Triplet fusion treatment in a weakly-coupled floppy complex like PS-O2, where PS is a photosensitizer, poses a tremendous challenge for computational chemistry due to the process’s long time scales, the lack of a unique transition state, and the open-shell character of the ground state.
In the last years, Shuming Bai and I have worked out a research program to address these challenges, combining conventional quantum-chemical methods, software implementation for calculating spin-orbit couplings,1 model development for calculating kinetic rates for reaction 1,2 and proposition of proxies for efficient calculation of nonadiabatic and diabatic couplings.3 All this program has been specially tailored to deal with reaction 1 in weakly-coupled floppy complexes.
Taking thionucleobases and thionucleosides as prototypical PS, we have characterized their spectra,4 intersystem crossing dynamics,5 and decay of their triplet state.6 We have tackled the physical chemistry of reaction 1, for which we have determined singlet oxygen rates as a function of the incidence direction of the O2 on PS.7 We could explain the main features of the reaction and even propose heuristic rules to maximize or minimize the 1O2 yield, according to the application.8
Finally, we generalized the theory underlying triplet fusion, showing that it is a particular case of a broader class, theSpin-Exchange Internal Conversion, which includes other important reactions like singlet fission.3
1. Gao, X.; Bai, S.; Fazzi, D.; Niehaus, T.; Barbatti, M.; Thiel, W., J. Chem. Theory Comput. 2017, 13, 515-524.

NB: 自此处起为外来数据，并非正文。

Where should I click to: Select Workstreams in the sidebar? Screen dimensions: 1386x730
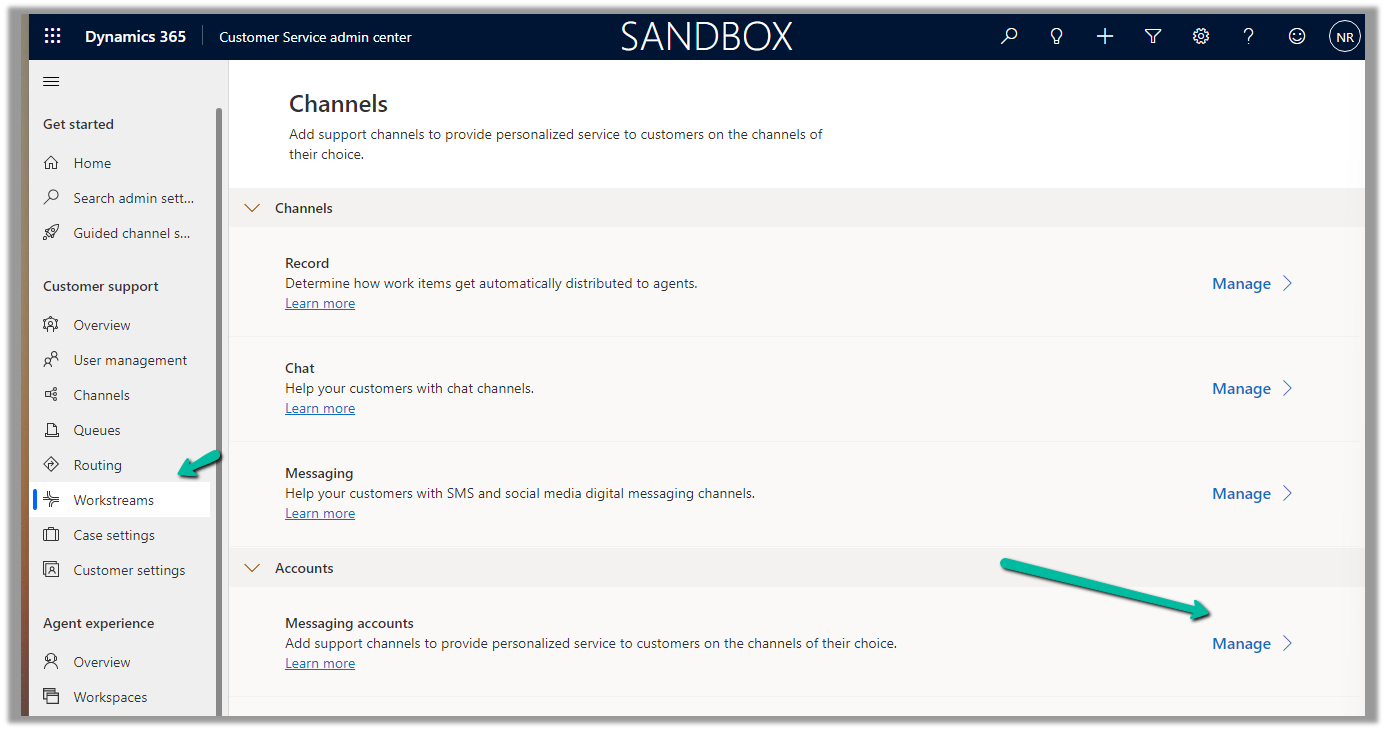[113, 500]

2. Bai, S.; Barbatti, M., J. Chem. Theory Comput. 2017, 13, 5528-5538.
3. Bai, S.; Barbatti, M., J. Chem. Theory Comput. 2019, 15, 1503-1513.

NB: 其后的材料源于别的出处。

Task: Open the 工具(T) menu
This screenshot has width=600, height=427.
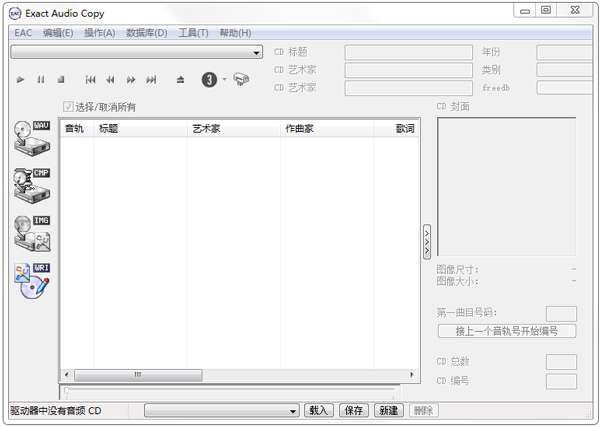Action: (x=193, y=33)
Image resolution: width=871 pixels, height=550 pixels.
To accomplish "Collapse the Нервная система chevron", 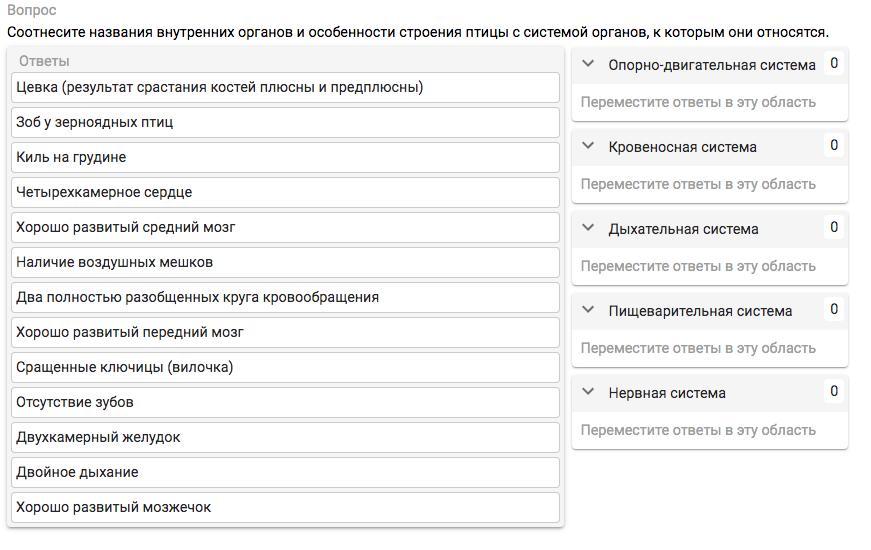I will 589,393.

4. Bai, S.; Barbatti, M., J. Phys. Chem. A 2016, 120, 6342-6350.
5. Mohamadzade, A.; Bai, S.; Barbatti, M.; Ullrich, S., Chem. Phys. 2018, 515, 572-579.
6. Bai, S.; Barbatti, M., Phys. Chem. Chem. Phys. 2017, 19, 12674-12682.
7. Bai, S.; Barbatti, M., J. Phys. Chem. Lett. 2017, 8, 5456-5460.
8. Bai, S.; Barbatti, M., Phys. Chem. Chem. Phys. 2018, 20, 16428-16436.
报告人简介:
Mario Barbatti教授主要从事应用于分子光化学的理论计算化学研究、方法发展、软件开发、非绝热分子过程、混合量子-经典动力学模拟等方面的研究,是Newton-x程序的主要开发者。Mario Barbatti教授于1995年获里约热内卢联邦大学理学学士,1997年获里约热内卢联邦大学理学硕士学位,2001年获里约热内卢联邦大学博士学位,2008年到维也纳大学交流访问,2003-2010年任维也纳大学理论化学研究所资深科学家,2010-2015年任德国慕尔海姆普朗克科学研究所(Max-Planck-Institut für Kohlenforschung)课题组长,2015年至今任艾克斯马赛大学教授,在Chem. Rev.,J. Am. Chem. Soc.和WIREs: Comp. Mol. Sci.等刊物上发表高水平学术论文多篇。